• _WHAT IS REQUIRED_
Please rewrite all of the items below, swapping "click" for "tap" and changing nothing else. Leave the pictures out.

• _EXTRACTED MATERIAL_
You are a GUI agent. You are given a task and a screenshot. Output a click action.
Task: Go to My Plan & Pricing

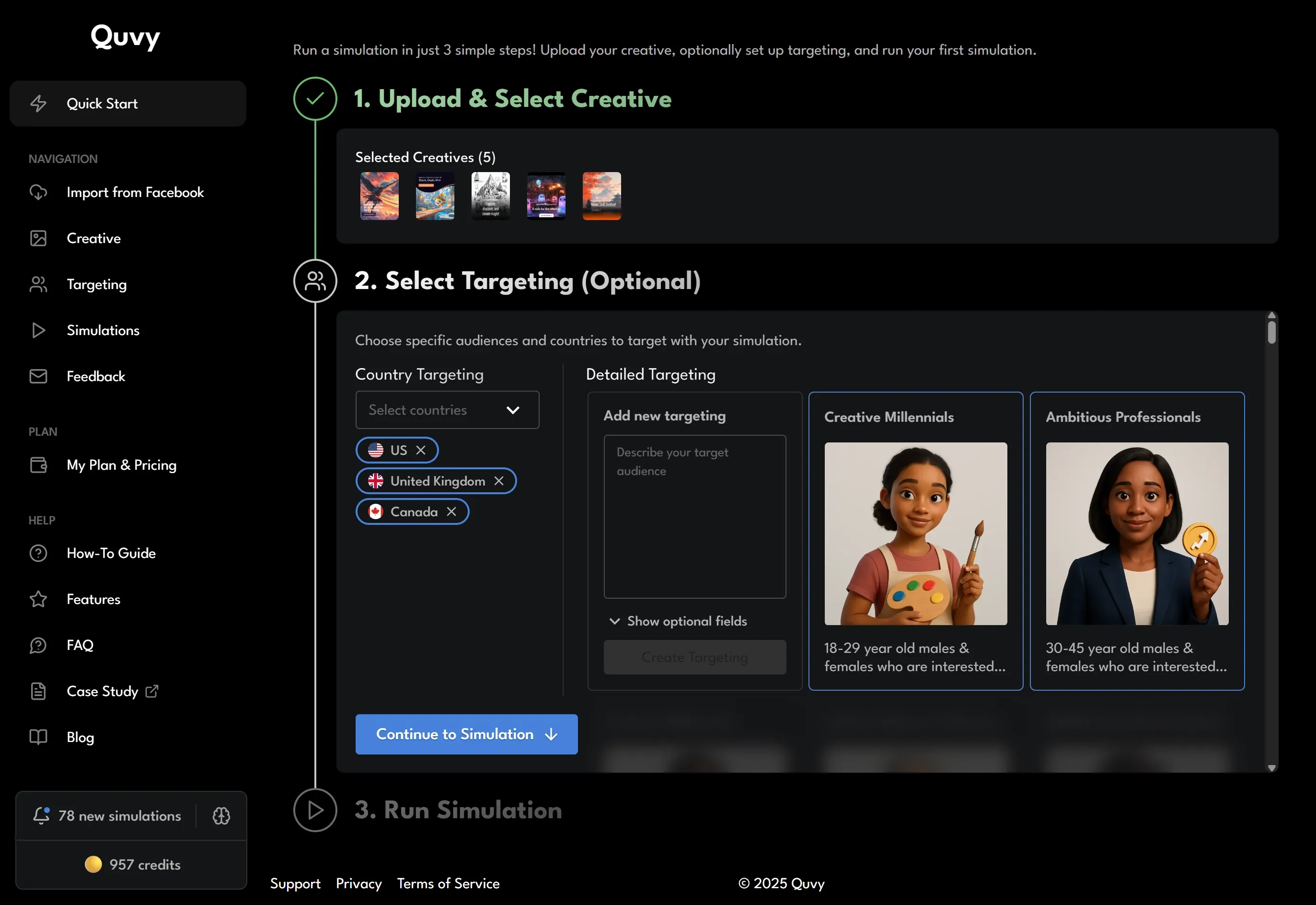(121, 465)
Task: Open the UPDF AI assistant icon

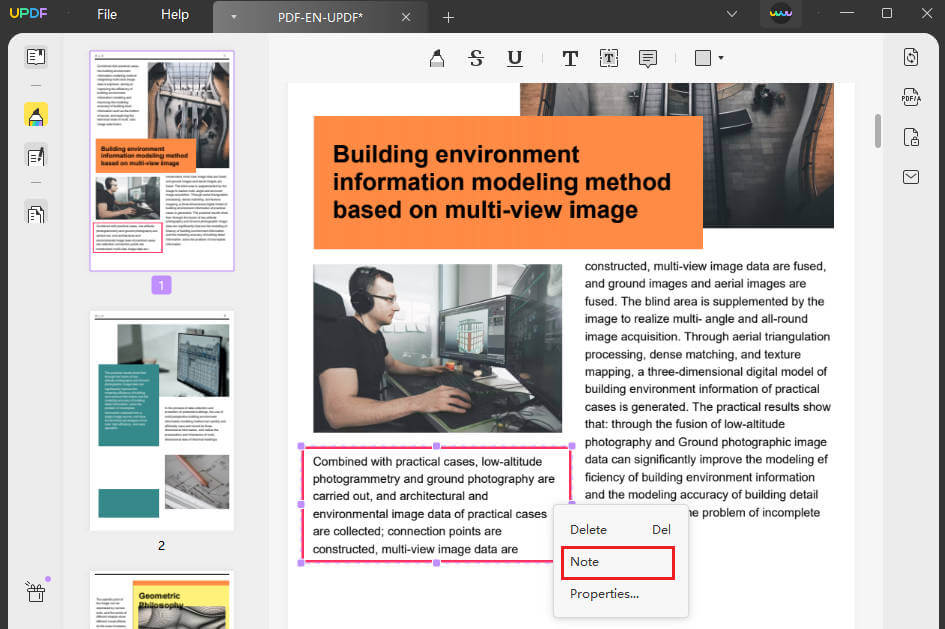Action: [781, 16]
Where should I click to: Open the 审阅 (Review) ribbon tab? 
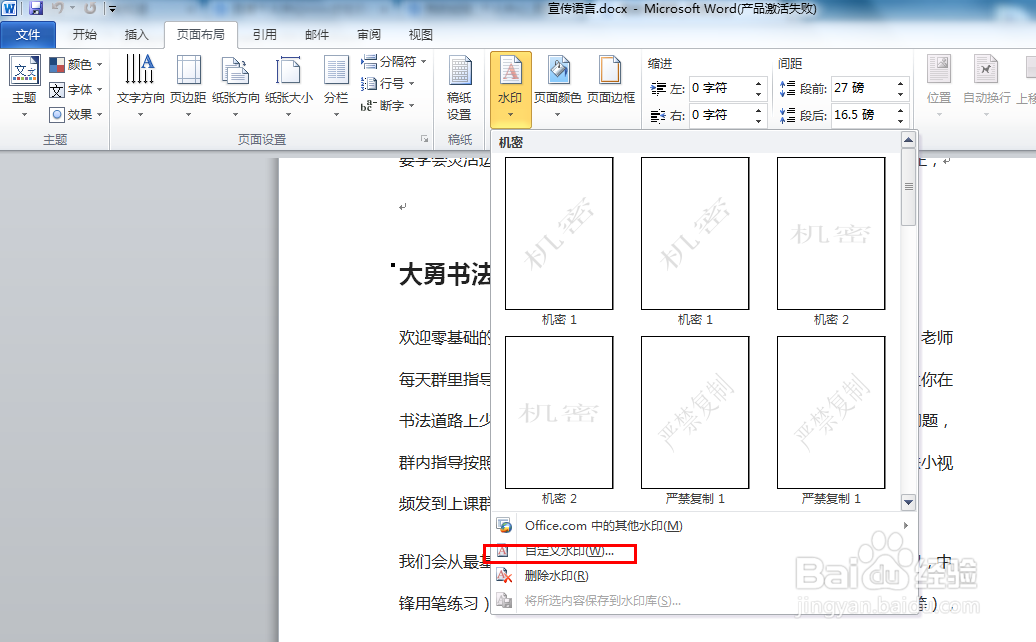368,33
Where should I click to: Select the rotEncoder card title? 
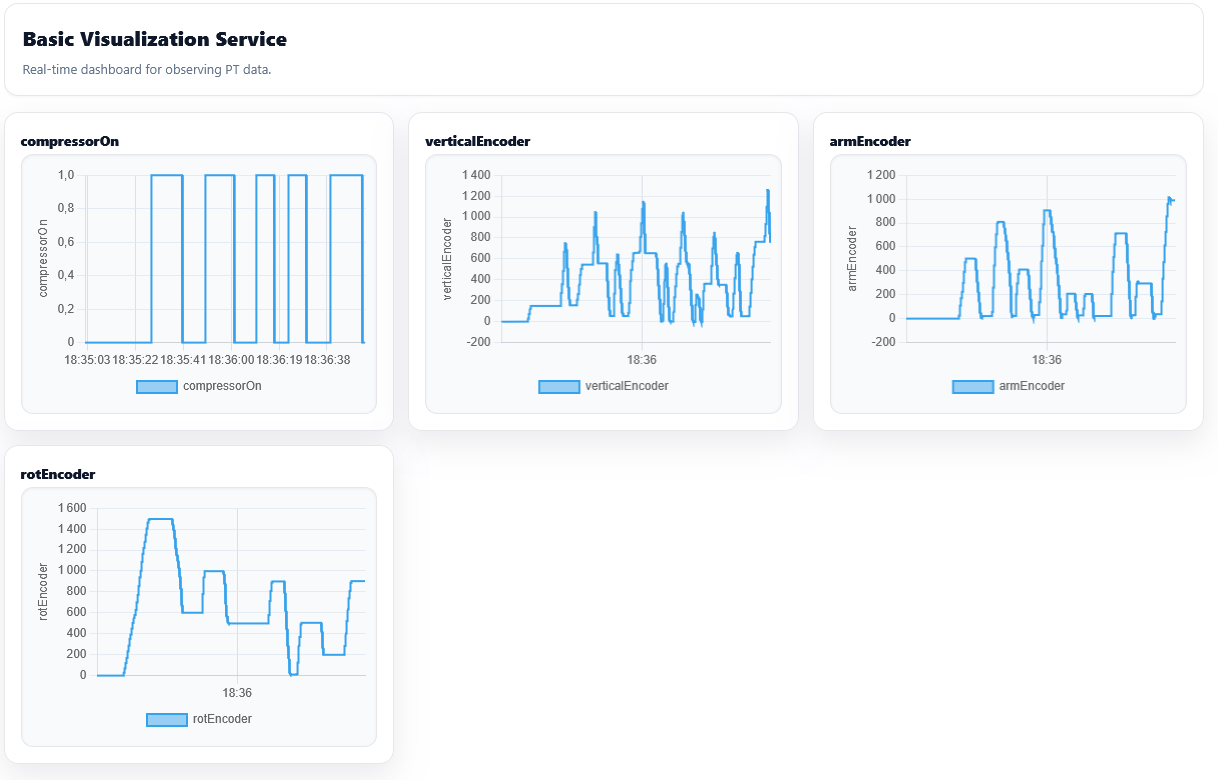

• _EXPECTED ANSWER_
You are a GUI agent. You are given a task and a screenshot. Output a tap action.
Task: Go to My Plan & Pricing

(121, 465)
Task: Open the UPDF AI assistant icon

Action: [781, 16]
Where should I tap to: Open the 审阅 (Review) ribbon tab? 
368,33
Where should I tap to: Select the rotEncoder card title? 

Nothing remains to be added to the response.